烛龙栖寒门,光曜犹旦开。
日月照之何不及此,惟有北风号怒天上来。
三千年后,李白吟咏佳句之时,不会知道所谓“寒门”,已是元神列祖中硕果仅存的烛九阴——也即诗中“烛龙”——困兽犹斗、垂死挣扎的最后屏障。
天宫神道与元神列祖的生死对决,转战千里,历经十载,终于将近尾声。十年间,天宫神道大军在黄帝率领下,稳扎稳打,力克强敌,步步为营。元神列祖则因先祖盘古大神归隐,一盘散沙,隔阂日久,唇亡齿寒——荒外华胥女、玉山西王母、丛极之渊的冰夷、南海帝儵、北海帝忽等,或肉坦归降,或引颈受戮,如今只余章尾山中烛九阴,苦苦支持。“寒门”实为两峰隘口,扼守章尾山巅。借此天险,烛九阴得与黄帝麾下、五方大军抗衡三十余日,然已至强弩之末。

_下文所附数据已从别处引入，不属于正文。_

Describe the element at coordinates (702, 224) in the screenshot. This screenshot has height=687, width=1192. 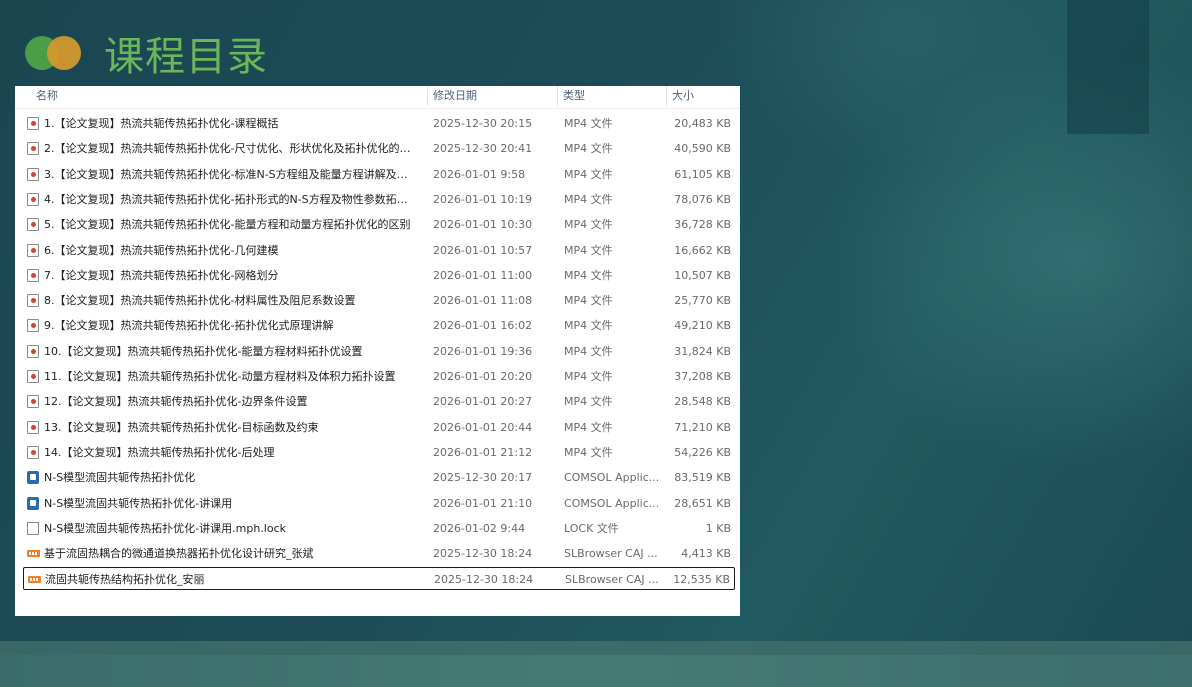
I see `file-size: 36,728 KB` at that location.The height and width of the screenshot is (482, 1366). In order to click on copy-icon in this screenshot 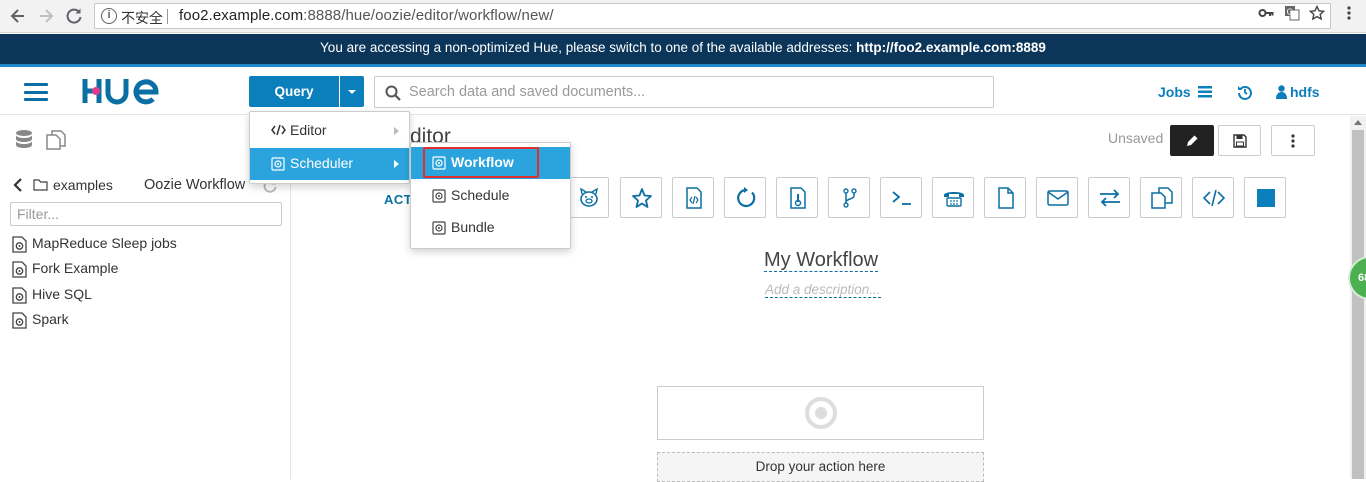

世事无常,盛衰轮转,天高地厚,征战几时休?盘古大神长眠之际,若知后代劫难,也当辗转反侧,不得高卧吧?世人皆健忘,如今谁还记得:元神列祖中,华胥女在雷泽感生受孕、诞下伏羲之事?伏羲与女娲结合,产子少典;少典成年后,又育二子,即后世黄帝、炎帝。黄帝战四海、定八方,号“天帝”,兼之开枝散叶,白帝玄嚣(xiāo)、玄帝颛顼(zhuān xū)、帝喾(kù)高辛氏等,皆为后嗣,天宫神道日渐盛隆。然而,反观上溯,元神华胥女实为天宫鼻祖——同根连气,血脉相存,如今自相残杀,只因天宫惧怕元神列祖法力高强、寿数与天齐。无怪华胥女死前长叹:“猜疑、嫉妒,阴阳之患,欲壑难填,无止无休,天宫神道早晚自食其果,后患无穷!”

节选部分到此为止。